Benim, sizin veya onlarca kişinin kimlik bilgilerine sahip olanlar veya bir şekilde ele geçirenlerin 'Organize İşleri' bunlar, yeni numarası bular... AMAN DİKKAT!...
Ellerindeki kimlik bilgileriyle 'İcra Daire'lerine gidiyorlar… 18.40 TL başvuru harcı yatırıyorlar… Sizin hakkınızda 'İLAMSIZ İCRA TAKİBİ' başlatıyorlar...
Borç hanesine, vicdansız vicdanlarına göre akıllarına ne gelirse yazıyorlar… Bu 250 TL de oluyor, 2500 TL de oluyor... Ya da, daha fazlası…
Bir zaman sonra kapınıza postacı geliyor. Ve, size 'ÖDEME TEBLİGATINI' imza karşılığı veriyor…
Açıyorsunuz okuyorsunuz... Şaşırıyorsunuz... Gönderen kişiyi tanımadığınız için, '' Kim ki bu'' diyorsunuz…
Arkadaşlarınıza gösteriyorsunuz ve fakat, maalesef size yanlış bilgi veriyorlar…
'' Boş ver abi, yanlışlık yapmışlardır… Mademki tanımıyorsun 'Yırt At''' diyorlar...
Yırtıp atıyorsunuz kağıdı... İş bitti zannediyorsunuz ama.... 'İŞ DAHA YENİ BAŞLIYOR!...
İtiraz süreniz 1 hafta... O zaman zarfında hiçbir şey yapmazsanız, 'Borcu Kabul Etmiş' oluyorsunuz!
Ensenize biniyorlar... Ödemezseniz o suratsız haciz memuru kapıda…
Alır almaz, akıllılık yapıp itiraz edip elinize resmi bir belge alırsanız… 'İŞLEM HEMEN DURUYOR'!
Karşı taraf, yani sahtekarlar size karşı '' İTİRAZ İPTAL DAVASI '' açmıyorlar. Çünkü, foyaları meydana çıkmasını, tanınmalarını istemiyorlar. Başka yeni bir kurbanın peşine düşüyorlar... Resmi işlem sıfırlanana kadar takip etmekte yarar var. Yani, bir nevi temiz kağıdı alana kadar…

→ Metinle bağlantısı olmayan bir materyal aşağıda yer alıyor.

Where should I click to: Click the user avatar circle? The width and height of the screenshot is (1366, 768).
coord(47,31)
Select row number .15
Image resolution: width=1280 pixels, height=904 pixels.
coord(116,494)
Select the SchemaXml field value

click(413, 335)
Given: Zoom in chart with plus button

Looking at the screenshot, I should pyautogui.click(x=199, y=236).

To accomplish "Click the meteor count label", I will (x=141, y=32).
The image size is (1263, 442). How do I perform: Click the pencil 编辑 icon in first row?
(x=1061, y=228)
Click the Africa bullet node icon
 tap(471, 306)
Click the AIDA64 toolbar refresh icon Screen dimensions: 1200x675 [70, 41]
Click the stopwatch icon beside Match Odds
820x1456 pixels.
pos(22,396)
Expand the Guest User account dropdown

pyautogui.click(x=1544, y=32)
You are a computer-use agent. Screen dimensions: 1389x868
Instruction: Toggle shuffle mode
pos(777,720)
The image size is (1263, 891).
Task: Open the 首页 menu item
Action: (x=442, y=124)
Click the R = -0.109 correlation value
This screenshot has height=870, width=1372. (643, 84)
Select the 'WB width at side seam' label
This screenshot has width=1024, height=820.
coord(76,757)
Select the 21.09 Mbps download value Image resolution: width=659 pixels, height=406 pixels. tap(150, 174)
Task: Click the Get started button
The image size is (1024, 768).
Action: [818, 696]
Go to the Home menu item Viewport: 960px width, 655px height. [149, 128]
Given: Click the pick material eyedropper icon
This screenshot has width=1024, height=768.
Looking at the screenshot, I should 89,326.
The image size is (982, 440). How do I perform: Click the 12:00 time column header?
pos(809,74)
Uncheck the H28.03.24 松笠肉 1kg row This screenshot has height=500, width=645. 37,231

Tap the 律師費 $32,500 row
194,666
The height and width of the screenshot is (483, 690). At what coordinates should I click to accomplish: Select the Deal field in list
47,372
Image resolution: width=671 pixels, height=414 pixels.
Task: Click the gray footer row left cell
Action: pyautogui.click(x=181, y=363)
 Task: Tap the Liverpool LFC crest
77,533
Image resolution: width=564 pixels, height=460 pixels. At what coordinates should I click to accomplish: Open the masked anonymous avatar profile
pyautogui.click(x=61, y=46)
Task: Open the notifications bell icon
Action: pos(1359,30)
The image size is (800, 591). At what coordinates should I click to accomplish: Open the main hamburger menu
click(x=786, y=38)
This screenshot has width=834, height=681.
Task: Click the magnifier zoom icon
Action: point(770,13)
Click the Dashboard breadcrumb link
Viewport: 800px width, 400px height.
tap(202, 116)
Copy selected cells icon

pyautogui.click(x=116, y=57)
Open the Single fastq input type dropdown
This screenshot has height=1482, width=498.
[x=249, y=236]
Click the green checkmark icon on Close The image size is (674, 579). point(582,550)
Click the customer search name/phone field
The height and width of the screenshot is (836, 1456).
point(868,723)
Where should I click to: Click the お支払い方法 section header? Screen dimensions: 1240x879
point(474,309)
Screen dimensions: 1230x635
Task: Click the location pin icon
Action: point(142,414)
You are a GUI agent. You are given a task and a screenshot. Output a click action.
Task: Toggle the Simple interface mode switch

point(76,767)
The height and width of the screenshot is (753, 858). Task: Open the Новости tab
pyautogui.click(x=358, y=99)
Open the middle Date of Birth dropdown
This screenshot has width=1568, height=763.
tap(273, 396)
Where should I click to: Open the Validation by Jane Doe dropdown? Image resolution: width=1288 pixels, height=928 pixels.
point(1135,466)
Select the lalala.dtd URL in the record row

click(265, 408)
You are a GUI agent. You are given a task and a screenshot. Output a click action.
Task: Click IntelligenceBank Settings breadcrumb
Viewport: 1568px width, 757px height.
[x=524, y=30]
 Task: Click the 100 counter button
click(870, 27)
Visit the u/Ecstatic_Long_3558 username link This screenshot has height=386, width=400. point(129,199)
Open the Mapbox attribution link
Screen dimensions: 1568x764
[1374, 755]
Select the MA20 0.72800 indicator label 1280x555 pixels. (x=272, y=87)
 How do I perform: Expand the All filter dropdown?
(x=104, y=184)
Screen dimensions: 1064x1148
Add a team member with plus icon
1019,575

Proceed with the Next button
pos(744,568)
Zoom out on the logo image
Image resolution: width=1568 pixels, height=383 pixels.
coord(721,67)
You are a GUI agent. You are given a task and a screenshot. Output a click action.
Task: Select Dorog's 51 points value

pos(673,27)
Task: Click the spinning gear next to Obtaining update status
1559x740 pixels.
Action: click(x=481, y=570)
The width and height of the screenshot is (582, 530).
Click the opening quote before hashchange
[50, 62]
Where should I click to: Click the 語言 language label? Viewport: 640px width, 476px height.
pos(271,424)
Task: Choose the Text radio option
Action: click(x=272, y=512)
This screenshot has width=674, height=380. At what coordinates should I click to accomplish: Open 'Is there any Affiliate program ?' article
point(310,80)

Kimlik bilgilerimiz yanlış kişilerin eline geçtiği zaman, başımıza gelebilecek felaketlerden birisi de bu.
Dikkat edelim ve bu tür tuzaklara düşmeyelim. Nasıl bir hukuk devletinde, nasıl bir demokratik ülkede yaşıyorsak… Yaşamımız tuzaklarla dolu…
YEREL YÖNETİMLERDEN BEKLENTİLERİMİZ…
Daha önce defalarca yazmış, sözünü etmiştik. 'Nasıl bir ülke yönetimi istiyorsak, öyle de bir yerel yönetim' istiyoruz.
Nasıl ki, demokratik bir ülke olunabilmesi için; olmazsa olmaz şu dört konuda adaletin tesisi gerektiği gibi, bu koşulların yerel yönetimler için de geçerli olduğunu bilmeliyiz. Nedir bu dört konu derseniz? Kısaca, açıklanması gerekirse;
1.İktisadi adalet gerçekleşmeden, onurlu, insanca ve sürdürülebilir bir yaşam mümkün olamaz…
2.Katılım adaleti olmadan, demokratik bir siyasal düzenin gerçekleşmesi mümkün değildir…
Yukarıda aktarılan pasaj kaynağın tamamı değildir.